Uno strumento utile per godere di un trattamento comprensivo di tutti i periodi lavorati sia in Italia che in Romania. Lo strumento si chiama totalizzazione internazionale. Con questo strumento non si fa altro che accumulare tutti i contributi, presso la Cassa Stato del Paese dove si decide di indirizzare la domanda di pensionamento.

Cosa serve per la totalizzazione dei contributi per le pensioni

Il primo vincolo necessario per poter sfruttare la totalizzazione e andare in pensione anche se si è lavorato all’estero, è che l’interessato deve avere una contribuzione minima in quella Cassa Stato dove decide di presentare la domanda di totalizzazione internazionale. Stando ai dettami della UE, tale minima contribuzione deve essere pari ad almeno 52 settimane, cioè almeno un anno. Però è anche vero che spesso le convenzioni bilaterali tra Stati prevedono diversi limiti minimi di contribuzione da versare. La totalizzazione è gratuita.

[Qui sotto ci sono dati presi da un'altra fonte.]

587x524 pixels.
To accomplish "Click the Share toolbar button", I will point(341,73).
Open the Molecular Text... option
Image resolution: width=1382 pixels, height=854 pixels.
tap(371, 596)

Lo sottolinea anche il nostro INPS sul sito ufficiale alla pagina dedicata proprio alla totalizzazione internazionale.

La totalizzazione internazionale dei contributi secondo l’Istituto Nazionale di Previdenza Sociale Italiano

“I periodi assicurativi maturati nei Paesi a cui si applica la normativa internazionale (Regolamenti UE e Convenzioni bilaterali di sicurezza sociale) possono essere totalizzati gratuitamente”, questo si legge sul portale dell’Istituto. Lo strumento però non sposta di fatto i contributi da uno Stato all’altro, anche perché sarebbe impossibile l’operazione. Stati spesso con regole diverse, aliquote contributive diverse e perfino con moneta corrente diversa, non permettono una operazione di trasferimento contributi. Ma la totalizzazione serve per il diritto alla pensione di un lavoratore. I periodi utili alla totalizzazione sono quelli non sovrapposti. In pratica non si possono totalizzare periodi che coincidono tra gli Stati. Per esempio, se un lavoratore per l’anno 2022 ha versato 52 settimane di contributi in Italia al Fondo Pensioni Lavoratori Dipendenti, ma anche in Romania come autonomo, non può far valere due anni per il diritto alla pensione.